A year ago, Mattes was out of football, living and working in Concord, N.C.
Moore was quarterbacks coach at St. Albans School in Washington, D.C. But under his tutelage, Virginia wideouts Dontrelle Inman (10 catches, 142 yards) and Kris Burd (10 catches, 141 yards, 2 touchdowns) have sparkled.
“You would not be able to tell that he came from high school,” Inman said. “I guess I would say more so because he was actually an elite player at one time, so he knows what it takes to win at the college level. He knows how you have to compete each day. He knows what it takes to be an elite football program.”

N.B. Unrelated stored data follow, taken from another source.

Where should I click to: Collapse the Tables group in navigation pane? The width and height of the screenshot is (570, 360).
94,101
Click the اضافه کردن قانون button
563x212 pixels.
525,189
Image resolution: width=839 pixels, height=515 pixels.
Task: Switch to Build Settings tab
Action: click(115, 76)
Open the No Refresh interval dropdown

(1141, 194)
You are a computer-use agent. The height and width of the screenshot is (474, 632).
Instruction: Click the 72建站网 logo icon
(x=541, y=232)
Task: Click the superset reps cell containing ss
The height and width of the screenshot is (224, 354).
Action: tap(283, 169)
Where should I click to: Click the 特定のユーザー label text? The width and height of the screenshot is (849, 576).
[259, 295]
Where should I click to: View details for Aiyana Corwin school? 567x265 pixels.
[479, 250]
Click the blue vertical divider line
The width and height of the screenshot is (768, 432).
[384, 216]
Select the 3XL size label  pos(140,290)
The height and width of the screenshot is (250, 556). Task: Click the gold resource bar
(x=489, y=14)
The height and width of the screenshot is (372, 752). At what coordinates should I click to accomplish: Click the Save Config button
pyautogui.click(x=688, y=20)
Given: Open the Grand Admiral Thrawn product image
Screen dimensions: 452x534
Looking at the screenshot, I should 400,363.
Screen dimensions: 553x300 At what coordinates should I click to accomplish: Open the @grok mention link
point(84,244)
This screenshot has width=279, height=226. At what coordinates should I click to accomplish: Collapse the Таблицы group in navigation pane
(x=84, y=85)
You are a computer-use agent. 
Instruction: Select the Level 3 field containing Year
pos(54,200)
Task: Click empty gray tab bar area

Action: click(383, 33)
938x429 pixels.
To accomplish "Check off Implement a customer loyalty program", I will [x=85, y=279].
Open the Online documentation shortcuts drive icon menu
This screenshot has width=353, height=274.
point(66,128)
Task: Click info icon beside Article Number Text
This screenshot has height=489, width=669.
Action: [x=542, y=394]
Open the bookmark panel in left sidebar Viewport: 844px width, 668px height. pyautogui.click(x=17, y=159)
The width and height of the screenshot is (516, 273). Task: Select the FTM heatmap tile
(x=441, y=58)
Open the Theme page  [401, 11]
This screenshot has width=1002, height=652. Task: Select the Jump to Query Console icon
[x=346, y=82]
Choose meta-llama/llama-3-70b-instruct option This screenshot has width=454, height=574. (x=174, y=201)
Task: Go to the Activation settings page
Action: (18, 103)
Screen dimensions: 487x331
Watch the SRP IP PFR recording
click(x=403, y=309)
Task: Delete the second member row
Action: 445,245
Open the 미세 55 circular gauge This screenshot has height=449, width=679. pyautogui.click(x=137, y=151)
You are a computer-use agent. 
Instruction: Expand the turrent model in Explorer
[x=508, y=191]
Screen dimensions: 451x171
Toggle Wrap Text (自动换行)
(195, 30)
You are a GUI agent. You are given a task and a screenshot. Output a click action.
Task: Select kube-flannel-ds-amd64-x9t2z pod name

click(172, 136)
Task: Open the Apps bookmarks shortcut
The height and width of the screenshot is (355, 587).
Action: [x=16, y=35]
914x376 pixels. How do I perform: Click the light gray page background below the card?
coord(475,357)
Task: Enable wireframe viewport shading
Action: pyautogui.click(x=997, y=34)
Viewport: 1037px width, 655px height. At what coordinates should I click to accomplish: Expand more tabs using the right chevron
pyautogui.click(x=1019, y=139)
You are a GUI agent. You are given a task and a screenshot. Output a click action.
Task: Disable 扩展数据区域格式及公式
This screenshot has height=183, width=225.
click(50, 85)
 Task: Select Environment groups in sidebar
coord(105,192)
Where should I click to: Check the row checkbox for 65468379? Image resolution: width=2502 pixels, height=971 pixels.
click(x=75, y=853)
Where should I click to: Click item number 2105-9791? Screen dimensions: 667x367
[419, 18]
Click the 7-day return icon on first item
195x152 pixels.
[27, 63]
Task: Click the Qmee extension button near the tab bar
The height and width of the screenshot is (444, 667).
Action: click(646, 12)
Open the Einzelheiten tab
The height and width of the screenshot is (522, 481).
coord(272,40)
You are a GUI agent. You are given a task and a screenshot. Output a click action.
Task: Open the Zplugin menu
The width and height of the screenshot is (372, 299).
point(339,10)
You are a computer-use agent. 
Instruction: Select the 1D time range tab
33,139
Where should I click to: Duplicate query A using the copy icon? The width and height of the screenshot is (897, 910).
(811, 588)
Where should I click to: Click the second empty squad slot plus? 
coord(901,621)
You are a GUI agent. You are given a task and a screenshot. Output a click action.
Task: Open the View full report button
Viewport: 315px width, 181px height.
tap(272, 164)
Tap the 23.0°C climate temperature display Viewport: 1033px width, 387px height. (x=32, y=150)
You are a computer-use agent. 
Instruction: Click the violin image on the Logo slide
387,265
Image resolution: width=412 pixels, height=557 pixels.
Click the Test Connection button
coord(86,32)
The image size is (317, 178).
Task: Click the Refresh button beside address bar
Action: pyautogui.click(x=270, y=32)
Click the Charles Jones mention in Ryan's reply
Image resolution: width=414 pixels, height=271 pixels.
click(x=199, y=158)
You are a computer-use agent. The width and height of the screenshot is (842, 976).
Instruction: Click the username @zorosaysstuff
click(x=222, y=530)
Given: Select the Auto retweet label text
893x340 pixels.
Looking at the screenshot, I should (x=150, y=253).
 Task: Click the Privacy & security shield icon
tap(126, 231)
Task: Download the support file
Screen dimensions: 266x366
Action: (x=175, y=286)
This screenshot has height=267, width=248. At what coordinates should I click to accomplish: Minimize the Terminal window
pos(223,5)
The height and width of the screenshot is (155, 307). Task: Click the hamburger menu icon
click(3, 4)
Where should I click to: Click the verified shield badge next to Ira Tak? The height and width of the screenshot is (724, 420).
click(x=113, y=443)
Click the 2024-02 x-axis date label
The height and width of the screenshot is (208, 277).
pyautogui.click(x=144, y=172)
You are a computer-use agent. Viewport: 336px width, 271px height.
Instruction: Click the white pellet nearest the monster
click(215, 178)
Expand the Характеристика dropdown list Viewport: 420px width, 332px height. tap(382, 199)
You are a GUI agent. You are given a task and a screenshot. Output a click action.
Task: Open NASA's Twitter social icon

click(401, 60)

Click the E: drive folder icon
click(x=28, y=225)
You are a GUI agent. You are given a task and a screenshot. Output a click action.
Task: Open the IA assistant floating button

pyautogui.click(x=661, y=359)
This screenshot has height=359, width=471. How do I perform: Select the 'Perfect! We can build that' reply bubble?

Moore played quarterback at UVa, and many consider him the greatest player in school history.
Inman on the Keydets: “From looking at the tape … They will not quit. They will play to the last snap. Even if they’re down 60, 70 points, they’re still going to play like it’s the first play of the game.”
NOTHING TO IT: UVa has scored 7 touchdowns this season. Five have come on runs by Payne, a 6-3, 255-pound bruiser.
On his success near the goal line, “I really don’t think much about it,” Payne said. “I just run with the ball and then follow the big boys, and we all end up in the end zone.”
Payne weighed 225 pounds when he graduated from Oakton High in Northern Virginia. By the time he arrived at UVa, however, he was up to 240, and he has continued to grow.
“My body just does what it wants,” Payne said with a smile. “I don’t know how to fix it, or I don’t know if it’s wrong. I don’t know if it’s right. I try to play to what I’m at.”
Virginia hasn’t played since its trip to the West Coast. Heavily favored USC’s 17-14 win was not secure until UVa’s unsuccessful onside-kick attempt in the final seconds.
The Trojans’ slim margin of victory surprised some, but not the Cavaliers.
“I guess to the world it was kind of shocking,” Payne said, “but to us, it was like, ‘We should have come out with the win.’ We knew exactly how that game was going to go.”
LOOKING AHEAD: UVa will play at home again Oct. 2, against ACC rival Florida State. The starting time for that game won’t be announced until Sunday.
During their bye week, London said, UVa’s coaching staff reviewed some video of FSU, which hammered BYU on Saturday.
“You try to get a little jump-start,” London said. “So you do a little bit of both for this opponent and the next opponent because you have the time to do that. So we did that. But like I said, first and foremost now, as we get into game week, will be the preparation for VMI.”